Some of the tests available include for child:
Amniocentesis. For this test, a little of the fluid which surrounds the baby in the womb is drawn out through a needle inserted through the wall of the abdomen. The area is anaesthetised with a local anaesthetic so that the procedure is painless. The test is usually done between the 14 and 18th week of pregnancy and the amniotic fluid is cultured for signs of certain chromosomal abnormalities such as Down syndrome, anencephaly and spina bifida. Because this test reveals the sex of the baby, diseases that affect only males or females such as haemophilia and Duchenne muscular dystrophy can be controlled. Rhesus incompatibility can be assessed, as well as the maturity of the baby’s lungs in case an early birth is advisable (245). There is a small chance of abortion as a result of amniocentesis.
Alpha-fetoprotein test. This is a simple blood test done during pregnancy that can detect the possibility of spina bifida and other neural tube defects. If the alpha-fetoprotein is above a certain level amniocentesis will tell for sure whether the child is affected.
Ultrasound. By ultrasound or sonar scan, a technique for examining the baby in the womb, it is possible to find out whether it is developing normally. Unlike X-rays, ultrasound is safe for use throughout pregnancy, and can indicate the maturity, size and heartbeat of the foetus. Occasionally, in late pregnancy, the sex of the child may be revealed but this is not normally possible.

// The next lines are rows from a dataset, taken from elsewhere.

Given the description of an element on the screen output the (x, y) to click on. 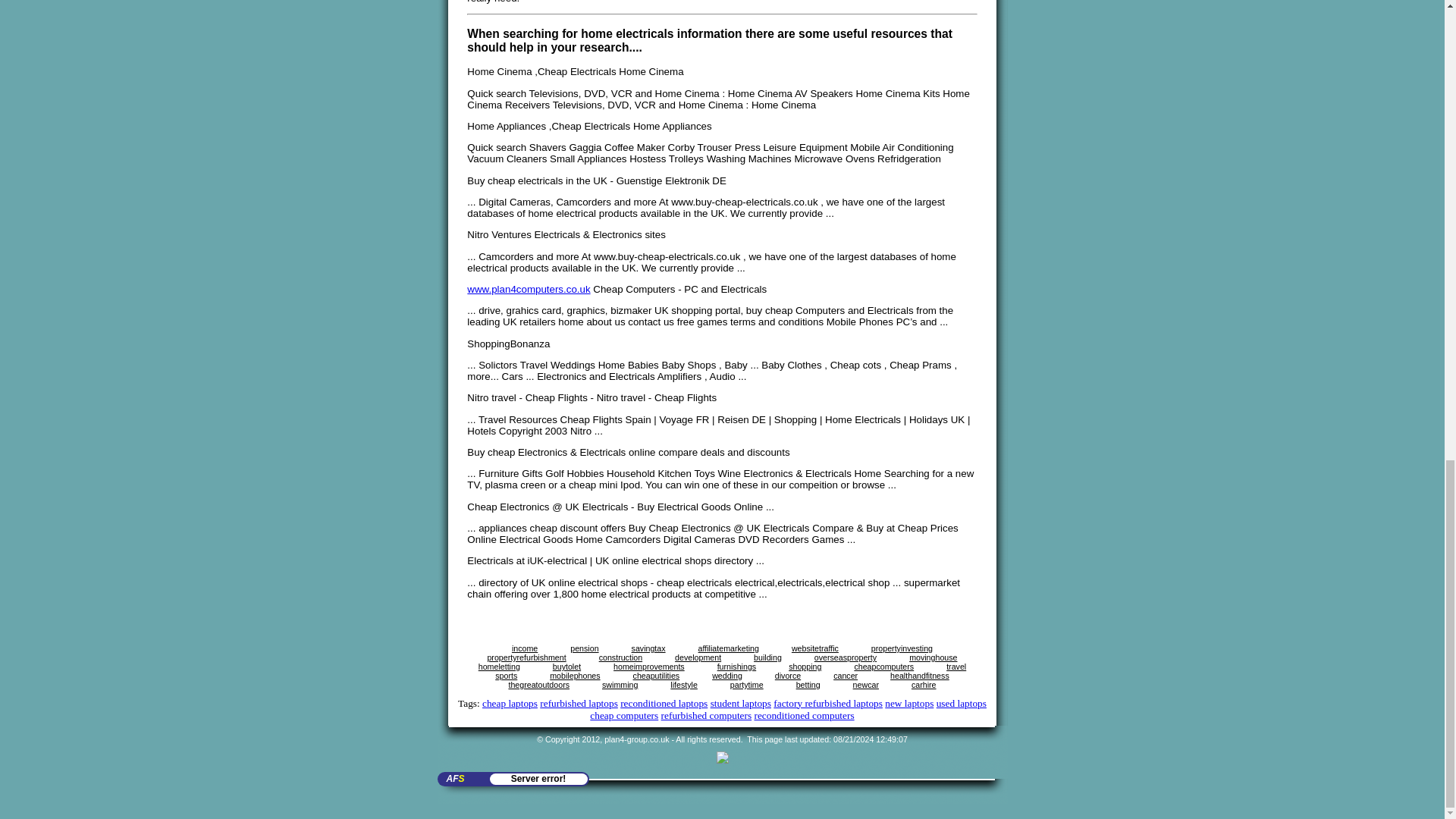
sports (505, 675)
cheapcomputers (883, 665)
building (767, 656)
savingtax (648, 647)
income (524, 647)
cancer (844, 675)
Get afsanalytics counter for your website! (538, 778)
mobilephones (574, 675)
websitetraffic (815, 647)
thegreatoutdoors (538, 684)
Given the description of an element on the screen output the (x, y) to click on. 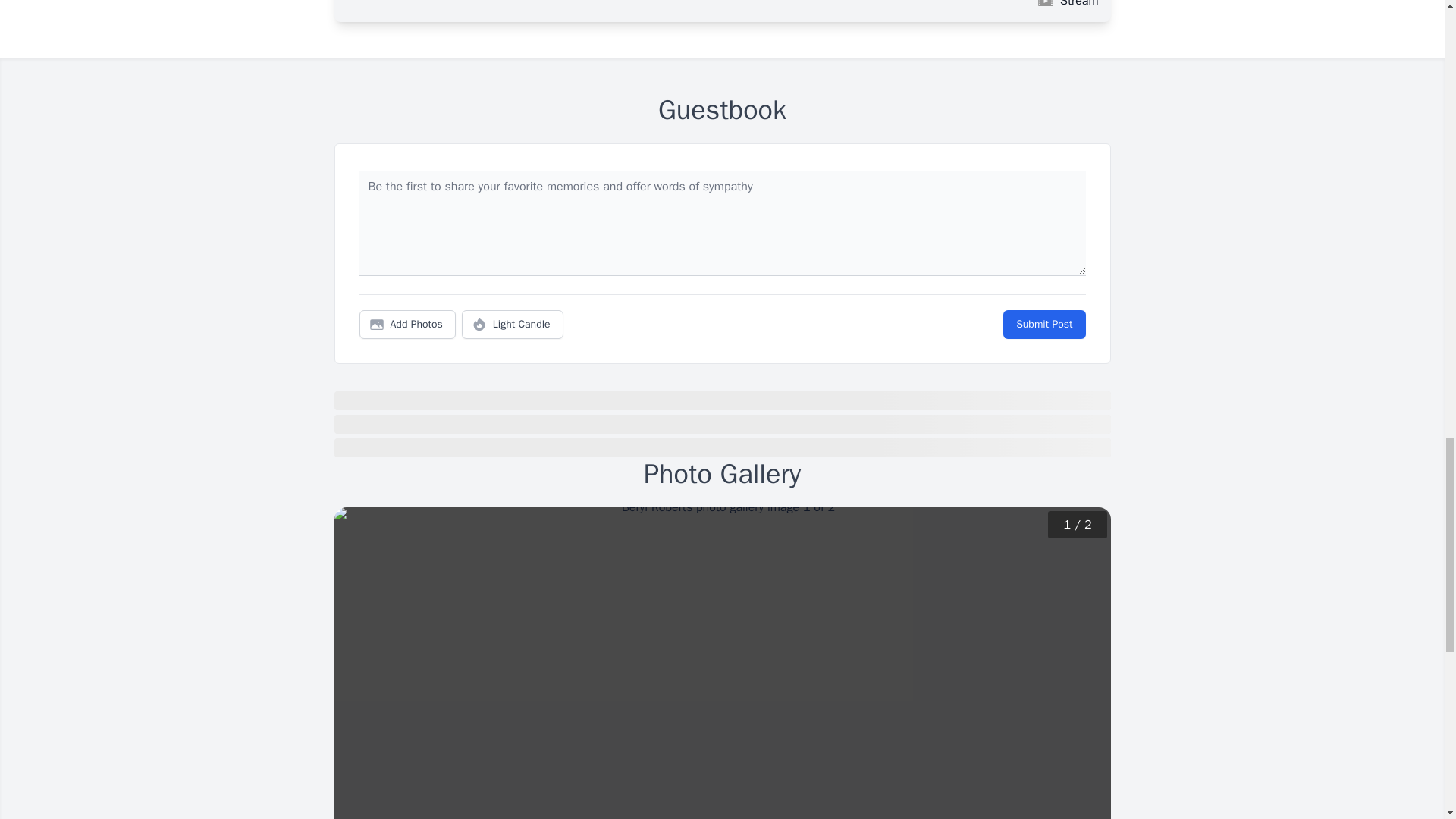
Light Candle (512, 324)
Add Photos (407, 324)
Submit Post (1043, 324)
Given the description of an element on the screen output the (x, y) to click on. 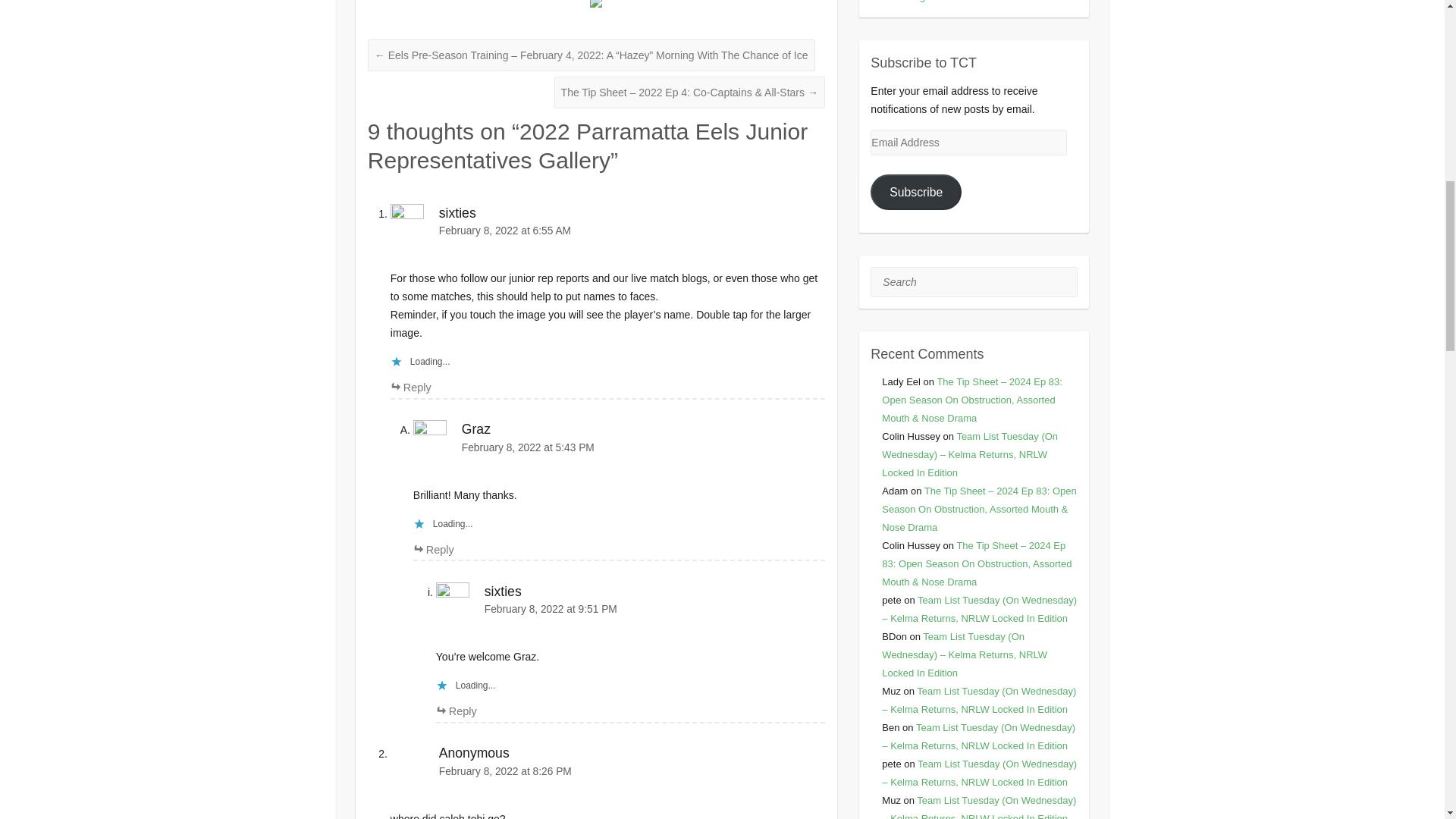
Reply (433, 549)
Reply (456, 711)
February 8, 2022 at 8:26 PM (607, 771)
February 8, 2022 at 5:43 PM (619, 447)
Reply (410, 387)
February 8, 2022 at 9:51 PM (630, 609)
February 8, 2022 at 6:55 AM (607, 230)
Given the description of an element on the screen output the (x, y) to click on. 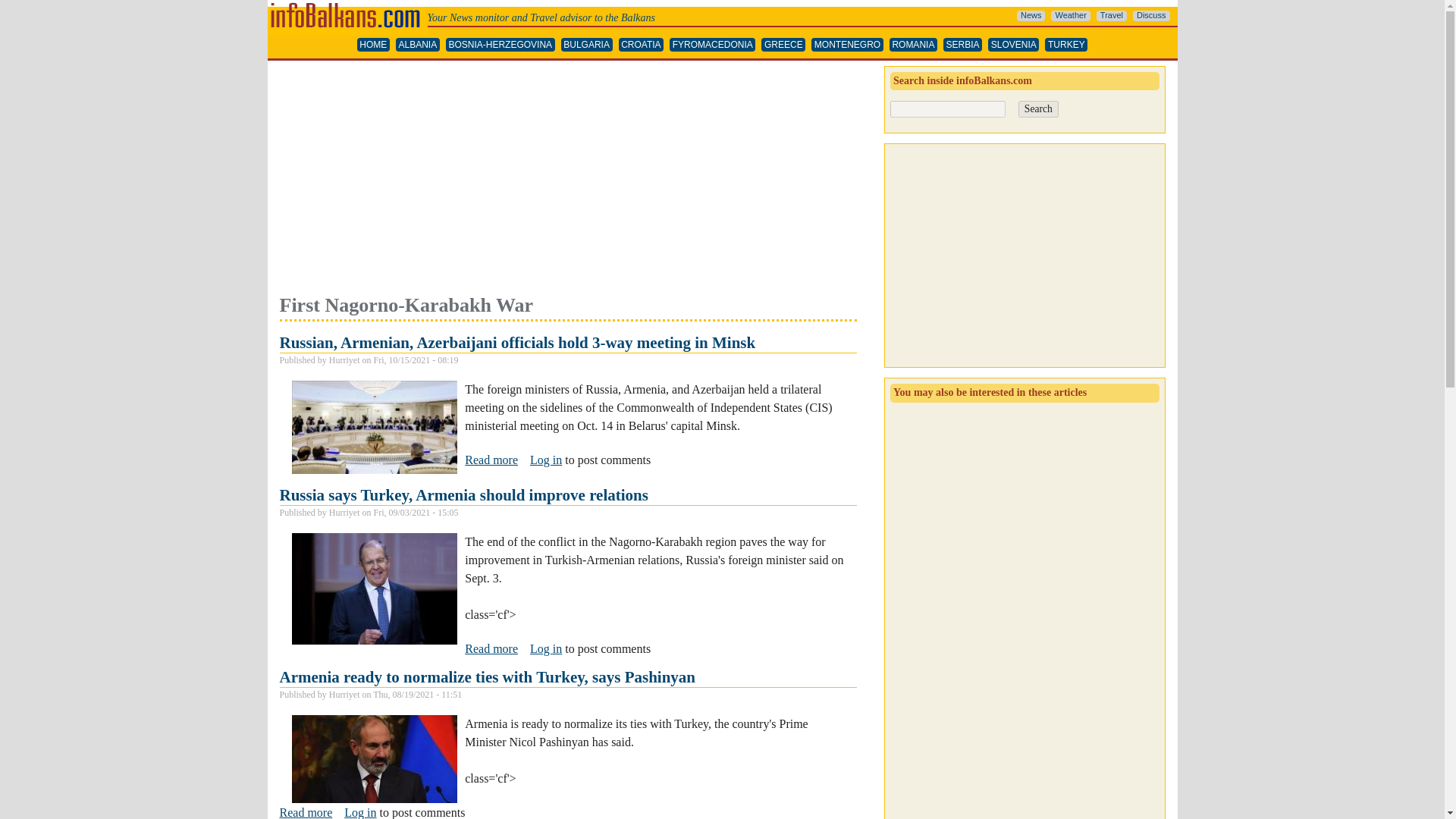
Armenia ready to normalize ties with Turkey, says Pashinyan (487, 677)
Advertisement (567, 178)
Russia says Turkey, Armenia should improve relations (491, 649)
Travel (1111, 15)
Weather (1070, 15)
MONTENEGRO (846, 44)
BOSNIA-HERZEGOVINA (499, 44)
SLOVENIA (1013, 44)
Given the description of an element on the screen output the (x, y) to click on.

The position and size of the placenta is also shown and this has taken much of the guesswork out of the management of pregnancy. Ultrasound scans are also used to give the position of the baby before amniocentesis in later pregnancy so that the needle is inserted in a safe position.
X-rays. In late pregnancy bone deformities such as anencephaly and microcephaly and abnormal position of the baby can be shown by X-rays which are considered safe at that stage.
Amniography. In this test a dye is injected into the womb and it sticks to the vernix (fatty coating) covering the baby. This enables X-ray pictures to be taken of the outline of the baby to indicate whether it appears normal. When the baby swallows some of the harmless dye the X-ray shows whether there are defects of the intestinal tract. Cases in which this test may be used include polyhydramnios (too much amniotic fluid) which is often associated with defects of the gut.
Foetoscopy. A very fine instrument is inserted into the womb through which the doctor can look at the baby and take sajnples of fluid, skin and blood. Photographs of the baby can also be taken through the foetoscope. But since the safety of this procedure has not been proved it is seldom used.
Anyone who has an inherited disease in their family should be referred to the nearest genetic counselling centre (296) to learn if there is a likelihood of a child being born with the disease. If the counselling service is attached to a provincial hospital costs are very low. If abnormalities are found in the foetus it is possible for a legal abortion to be performed.